I had lunch with a TV writer-friend not long ago, and he was lamenting how the business was letting him down lately. He hadn’t worked much in TV during the last year and was despairing about his future. He told me that he wished he wrote books, too. So write one, I said. But I could see from the expression on his face that he wouldn’t. He liked the idea of writing a book…actually doing it was something else. He was a TV writer, and that was it.
I decided long ago that I was going to be a writer first and a TV writer second. There’s no question that I make most of my living in television…but I believe it’s important to me professionally, financially, psychologically and creatively not to concentrate on just one field of writing (It probablyhelps that I started my career as a freelance journalist, then became a novelist, then a non-fiction author, and finally, a TV writer/producer). So I write books, both fiction and non-fiction, I teach TV writing, and occasionally I write articles and short stories… most of the time while I’m simultaneously writing & producing TV shows (though the TV work always takes priority over everything else).
While the income from books, teaching, and articles doesn’t come close to matching what I make in TV, those gigs keep some cash coming in when TV (inevitably) lets me down, keep me "alive" in other fields, and, more importantly, keep my spirits up.
As a result, who I am as a writer isn’t entirely wrapped up in whether or not I have a TV job or a book on the shelves. I often have both, or one or the other — but if I have neither, I have a class to teach or an article to write.

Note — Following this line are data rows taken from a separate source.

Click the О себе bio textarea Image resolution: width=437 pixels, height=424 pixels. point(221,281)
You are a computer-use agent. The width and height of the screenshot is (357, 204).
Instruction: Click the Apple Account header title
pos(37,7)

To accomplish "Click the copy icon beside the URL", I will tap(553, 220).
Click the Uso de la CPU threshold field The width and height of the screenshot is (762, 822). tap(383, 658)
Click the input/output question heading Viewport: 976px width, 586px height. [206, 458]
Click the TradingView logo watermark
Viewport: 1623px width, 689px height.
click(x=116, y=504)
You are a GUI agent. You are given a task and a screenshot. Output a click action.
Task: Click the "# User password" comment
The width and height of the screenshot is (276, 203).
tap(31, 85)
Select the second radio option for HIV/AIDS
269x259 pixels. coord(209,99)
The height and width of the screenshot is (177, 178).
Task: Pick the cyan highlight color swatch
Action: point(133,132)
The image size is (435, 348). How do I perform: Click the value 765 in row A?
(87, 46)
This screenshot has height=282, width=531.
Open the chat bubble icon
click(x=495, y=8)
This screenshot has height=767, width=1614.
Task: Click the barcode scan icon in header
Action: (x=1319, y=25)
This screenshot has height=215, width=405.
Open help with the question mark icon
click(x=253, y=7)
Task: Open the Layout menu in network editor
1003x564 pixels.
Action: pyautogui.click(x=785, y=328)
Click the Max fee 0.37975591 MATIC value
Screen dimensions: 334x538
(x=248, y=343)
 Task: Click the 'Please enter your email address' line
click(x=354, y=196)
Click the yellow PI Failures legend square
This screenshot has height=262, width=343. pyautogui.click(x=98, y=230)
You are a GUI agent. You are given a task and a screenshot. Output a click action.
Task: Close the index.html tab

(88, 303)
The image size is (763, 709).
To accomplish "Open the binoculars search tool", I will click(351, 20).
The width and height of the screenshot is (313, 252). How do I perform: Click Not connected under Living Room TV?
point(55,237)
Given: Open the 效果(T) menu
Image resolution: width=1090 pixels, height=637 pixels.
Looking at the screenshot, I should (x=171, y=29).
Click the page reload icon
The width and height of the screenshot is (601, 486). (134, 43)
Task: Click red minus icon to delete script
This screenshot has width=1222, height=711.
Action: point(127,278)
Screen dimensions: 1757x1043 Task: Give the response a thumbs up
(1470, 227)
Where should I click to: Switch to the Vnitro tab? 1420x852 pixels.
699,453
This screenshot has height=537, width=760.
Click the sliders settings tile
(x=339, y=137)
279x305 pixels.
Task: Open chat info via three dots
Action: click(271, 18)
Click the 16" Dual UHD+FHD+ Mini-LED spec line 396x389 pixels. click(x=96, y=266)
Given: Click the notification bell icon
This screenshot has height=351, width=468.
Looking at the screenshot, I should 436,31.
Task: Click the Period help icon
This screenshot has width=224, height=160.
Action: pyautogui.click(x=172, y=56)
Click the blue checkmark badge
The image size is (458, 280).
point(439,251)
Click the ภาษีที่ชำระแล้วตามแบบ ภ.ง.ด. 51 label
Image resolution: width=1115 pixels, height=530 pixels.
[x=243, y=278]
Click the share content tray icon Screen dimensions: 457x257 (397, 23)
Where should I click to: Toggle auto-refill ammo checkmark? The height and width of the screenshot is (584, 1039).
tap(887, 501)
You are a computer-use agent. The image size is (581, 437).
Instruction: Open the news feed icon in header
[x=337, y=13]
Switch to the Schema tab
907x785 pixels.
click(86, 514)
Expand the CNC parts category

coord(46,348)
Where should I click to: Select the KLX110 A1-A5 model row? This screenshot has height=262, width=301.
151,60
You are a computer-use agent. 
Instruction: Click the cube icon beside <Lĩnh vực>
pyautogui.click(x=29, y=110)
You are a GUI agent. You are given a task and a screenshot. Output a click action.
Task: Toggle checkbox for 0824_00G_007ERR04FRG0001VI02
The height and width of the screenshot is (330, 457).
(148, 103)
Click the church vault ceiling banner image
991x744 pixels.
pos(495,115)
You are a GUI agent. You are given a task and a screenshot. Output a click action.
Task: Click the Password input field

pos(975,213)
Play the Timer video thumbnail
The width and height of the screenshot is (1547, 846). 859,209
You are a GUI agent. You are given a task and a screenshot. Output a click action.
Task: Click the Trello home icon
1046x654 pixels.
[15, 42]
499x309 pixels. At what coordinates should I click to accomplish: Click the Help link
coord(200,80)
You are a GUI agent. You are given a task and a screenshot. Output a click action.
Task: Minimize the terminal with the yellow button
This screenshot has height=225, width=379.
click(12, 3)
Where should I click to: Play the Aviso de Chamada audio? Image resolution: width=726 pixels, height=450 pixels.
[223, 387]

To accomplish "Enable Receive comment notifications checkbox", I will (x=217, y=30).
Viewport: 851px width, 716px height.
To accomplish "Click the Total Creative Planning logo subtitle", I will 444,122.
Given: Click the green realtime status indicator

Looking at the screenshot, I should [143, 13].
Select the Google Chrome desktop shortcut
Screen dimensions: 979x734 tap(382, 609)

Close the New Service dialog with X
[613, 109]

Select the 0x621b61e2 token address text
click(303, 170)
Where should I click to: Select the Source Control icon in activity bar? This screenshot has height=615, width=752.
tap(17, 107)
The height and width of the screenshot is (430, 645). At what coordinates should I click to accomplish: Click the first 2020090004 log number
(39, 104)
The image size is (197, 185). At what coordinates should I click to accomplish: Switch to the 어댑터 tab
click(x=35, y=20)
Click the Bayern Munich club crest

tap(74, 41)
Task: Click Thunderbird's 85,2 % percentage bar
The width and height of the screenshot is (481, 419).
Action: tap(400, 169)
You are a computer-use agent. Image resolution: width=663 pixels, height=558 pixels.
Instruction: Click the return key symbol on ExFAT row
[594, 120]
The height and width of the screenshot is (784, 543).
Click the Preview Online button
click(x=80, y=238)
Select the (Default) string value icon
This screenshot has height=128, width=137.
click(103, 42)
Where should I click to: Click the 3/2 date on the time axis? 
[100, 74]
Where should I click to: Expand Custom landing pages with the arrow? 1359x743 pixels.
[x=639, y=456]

I’m not producing a series right now. But last week, I partnered with a major production company and pitched a movie with them to a cable network. I met with representatives of a European TV network that’s interested in having me teach TV writing to their writer/producers and consult on their series. I rewrote a TV movie treatment to incorporate studio notes. I turned in a freelance script to the producers of a new drama series. I taught an online screenwriting class. I submitted a short story to Amazon shorts. I wrote 60 pages of my next novel. Next week, I have a meeting with a studio exec who has shows to staff up, a notes meeting on the freelance script, galleys to proof on one of my novels, more pages of my book to write, and probably a whole lot more that I don’t even know about yet.
The bottom line is, I am always writing something for pay, even if that check is miniscule and hustling for my next gig, whether it’s in TV, publishing, or something else. Why? Because that is who I am… a professional writer. And I have a mortgage to pay, just like everybody else.